The chart below illustrates this increasing inventory (Since January 2014), and therefore price reduction in crude oil prices. This is basic supply and demand economics.
In fact, we currently have the highest recorded inventory of crude EVER. The graph below shows the Cushing, OK. inventory, which impacts WTI price directly. Cushing, OK is a major inventory and distribution center for crude oil in the USA.
As mentioned earlier, this is due to the higher US production of WTI crude, illustrated below.
The factors above have driven an incredible price decline in the crude oil market, bringing crude prices back to prices seen over 10 years ago (2004), shown below for the WTI index.
REFINING
When crude prices drop, refiners like Shell and Valero can purchase their feedstock cheaper.
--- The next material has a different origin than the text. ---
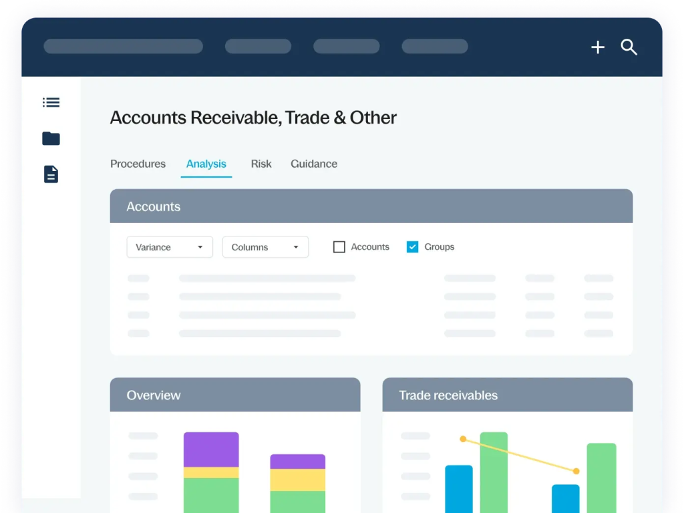Click the longest placeholder pill in top header

point(123,46)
However, Refining capacity is often a limitation, especially when fuel demand is high, as it was in the summer of 2015. Refiners operated and nearly unprecedented rates in Q2 and Q3 of 2015, delaying outages and maintenance to maximize revenue, illustrated below. They operated at an approximate 95% utilization rate.
Dropping feed prices (due to an oversupply in crude oil), and high utilization rates helped drive gas and diesel fuel prices down throughout 2015. As you can see, US East coast average prices have fallen from $4.00 to nearly $2.00, or a fall of nearly 50% over less than 1 year.
DISTRIBUTION AND TAXES
Since distribution costs and tax rates are nearly flat, they are not expected to have a significant impact in pump prices over the next 6 months. However, it should be noted that ~50 cents of every gallon of gas you buy is directly due to taxes. The oil and gas industry are not “The bad guys” the media portrays them to be necessarily. For example, California gas tends to be among the most expensive in the nation, while their actual per-gallon price of gas charged by Exxon/BP etc are actually among the cheapest in the nation. The difference is high taxes that the voters chose to support.
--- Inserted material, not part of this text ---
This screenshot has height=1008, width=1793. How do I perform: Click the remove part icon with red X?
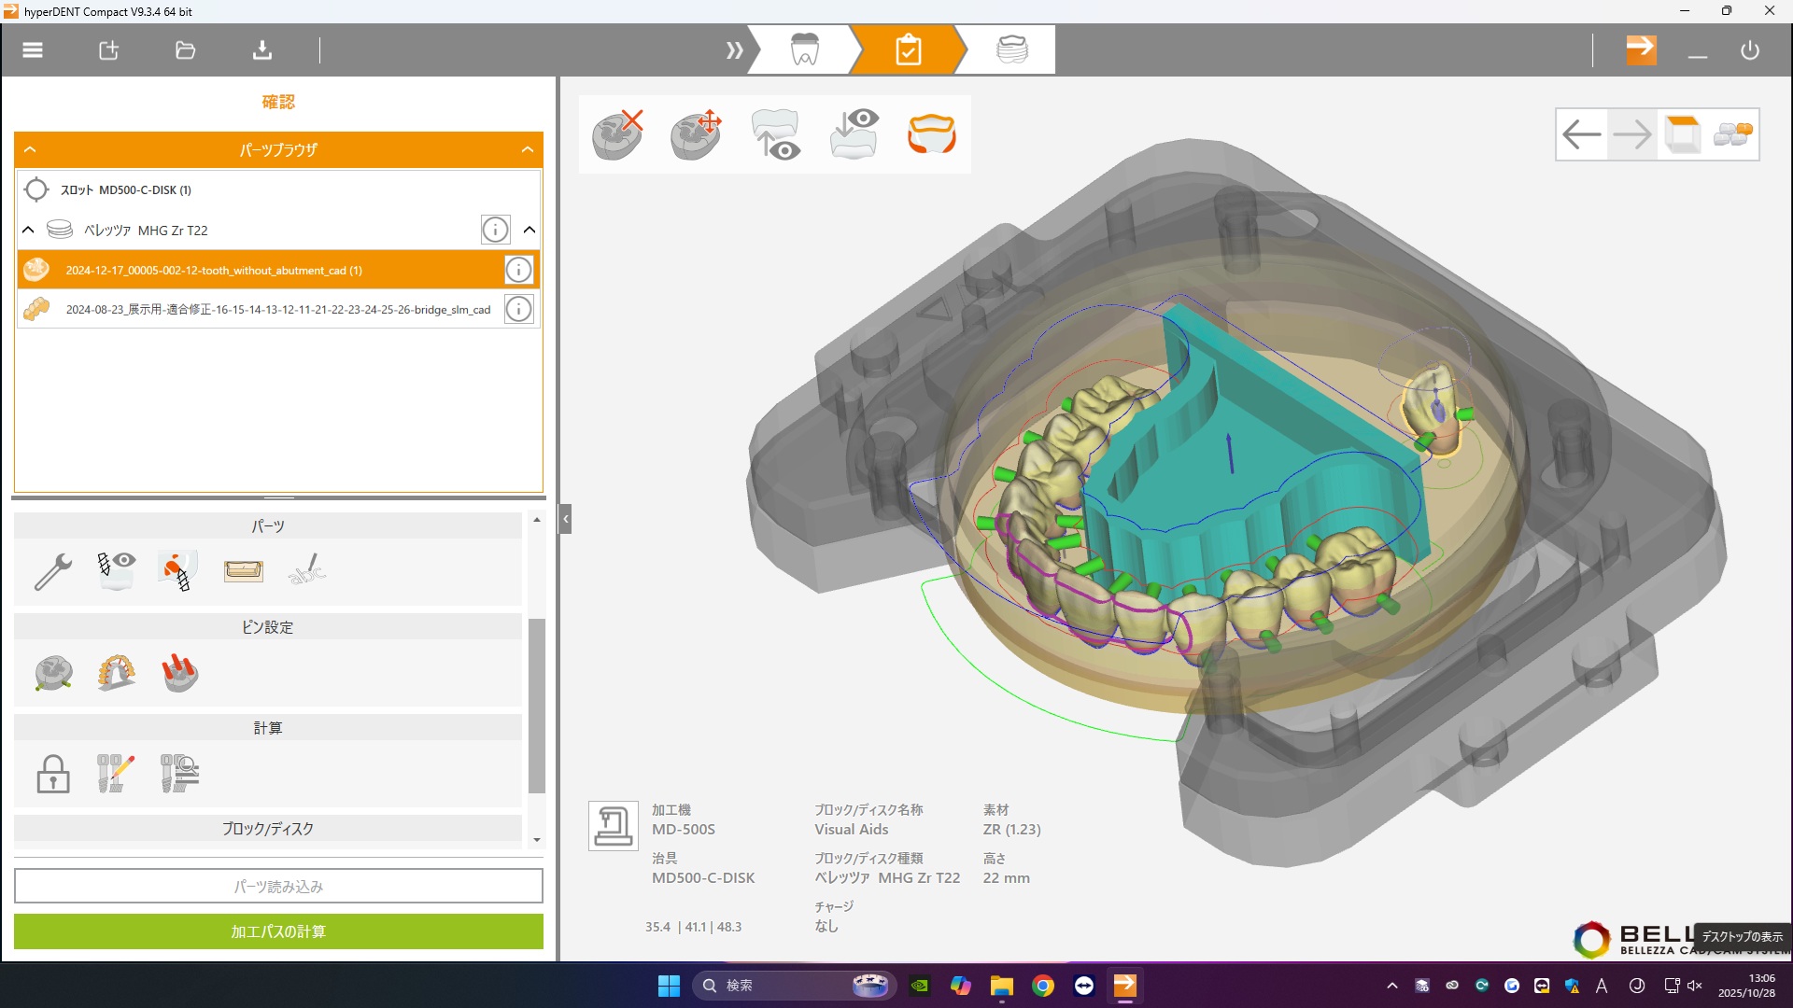pyautogui.click(x=617, y=134)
For example, around this time a gallon of gas is trading for ~$1.25, while the price you see at the pump is approximately $2.50/gal. In California, of the difference, almost $1.00 is taxes, ~20 cents is distribution, and the remaining nickel is gas station cost.
PUMP PRICE (2015 and 2016)
So, what does this all mean looking forward? How do we apply this knowledge? *Updated Q3, 2015.
Fuel prices are expected to continue to drop for the remainder of 2015, and likely the first quarter of 2016, at which point they should stabilize. A drop of another 20 cents/gallon this year wouldn’t be unexpected. An economic slowdown currently in progress in China will contribute to the global crude oil supply glut, as well as lifted sanctions in Iran due to Obama’s nuclear deal, which will continue to drive crude oil prices down. In addition, the US shale industry has been more resilient than expected, keeping crude oil production on-line despite narrowing margins, however this can’t continue indefinitely. A social crisis in Venezuela could have the opposite effect, interrupting crude oil production in that country and driving global prices up. Refiner’s will be required to take scheduled maintenance outages this winter when fuel demand is lowest, which will reduce gasoline and diesel supply and stabilize the price fall moving into 2016 somewhat.
The longer term outlook (2016) is widely unknown, however WTI crude oil around 60$/barrel by mid-year is a decent estimate, which could yield gasoline east coast pricing of $2.50 -$3.00 at the pump. We don’t expect oil prices to reach 100 $/barrel as they did last year anytime soon.
When you choose your next car or work on your budget, plan on cheap gas for another 6-12 months! But the disclaimer is that nobody knows for sure.